Here it is nearly “Dear Old Dull November.” Before I know it, the snow will be falling and I will still be in France. I have winter underwear + trench vest and gloves and heavy socks and overcoat so I am ready.

But I can hardly believe that the summer is so near gone. I saw a lot of real snow today and tomorrow I am going climbing to where it is. I am right at the foot of the Alps Mountains in the city of Grenoble. It is the first town that I have seen for some time that has not been shelled or bombed. What a difference there is between this town and Verdun, which I saw a while back. Just a pile of brick and mortar with some broken walls sticking up here and there. That is; part of it is that way. Here they don’t know what a gun sounds like.

There are some few Italian and Australian soldiers here and also some French. The Italians are not neat but eh Australians are all clothes. We Americans try to be neat but are too far from home to be really well dressed. No tailor-made clothes etc.

The Y.M.C.A. is sure a swell place. They have a canteen where they sell chocolate or coffee with bread + jam and pop + pie. Most of the Y men have their wives or daughters with them and they do all they can to make things pleasant for us. But I wish you were here to cut the pie and spread the jam on the bread. They are too dainty about it. They seem to think it is a pink(?) tea they are serving, instead of Yank soldiers.

The meals at the Hotel de Europe, where I stay are pretty good however. And I have a bed that is so soft that I can’t sleep because it is so comfortable. I know I could sleep better under it on the floor in my own blankets. This is the first bed I have slept in since I left the States. I may get used to it in a few days tho.

I got a Kodak and took some pictures today. Art Herbert and I got some French kids to act as guides. They speak a little English which they learned in school and like to show us about just to hear us talk so that they can learn it. I will send some of the pictures when they are developed.

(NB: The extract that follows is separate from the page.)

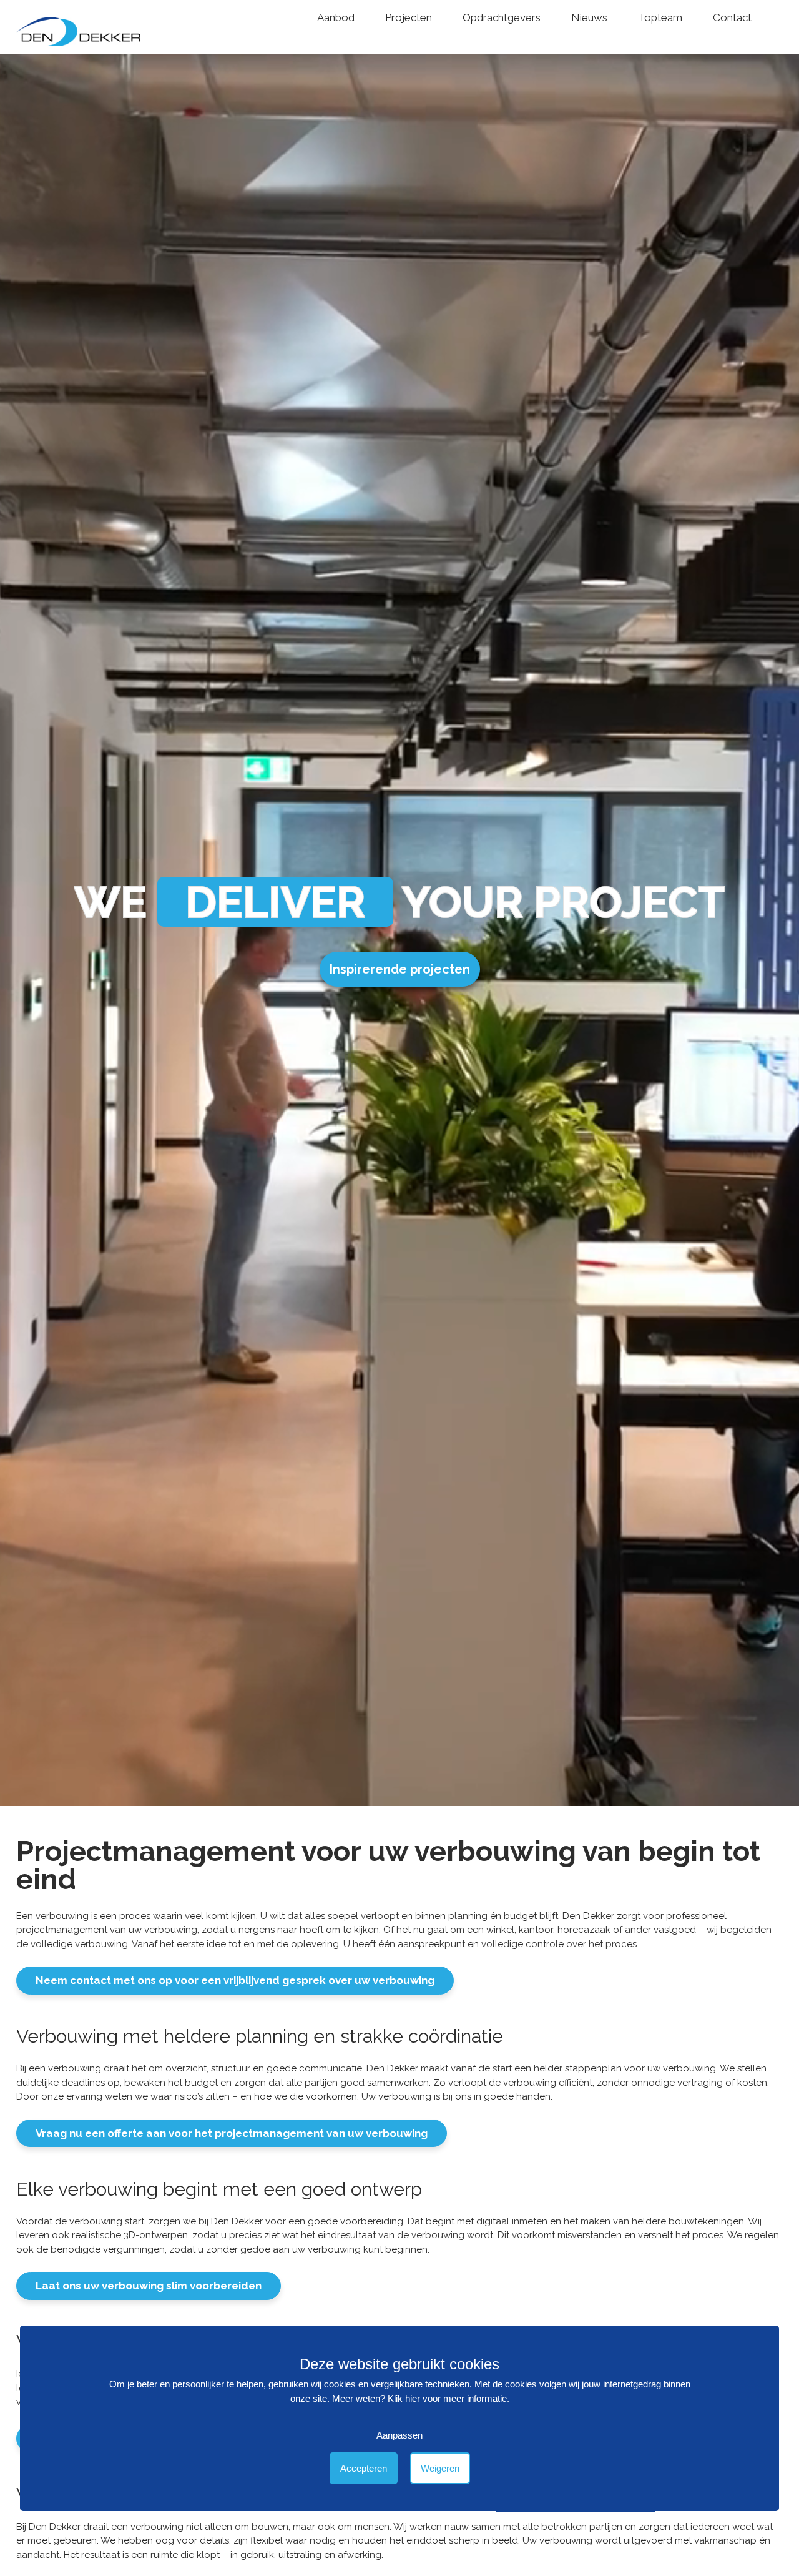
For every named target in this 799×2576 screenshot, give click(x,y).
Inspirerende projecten (400, 969)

I wrote dad so much yesterday that there is no news today.

Love to all

Rob


I love these letters so much, and never more so than when Robert’s letters clear up some of the questions raised by his diary entries. In this case, I wrote two weeks ago about some old photos I found in my collection of treasures from my dad’s side of the family. This letter not only describes people that match these photos, it even explains that Robert got a new camera and took photos.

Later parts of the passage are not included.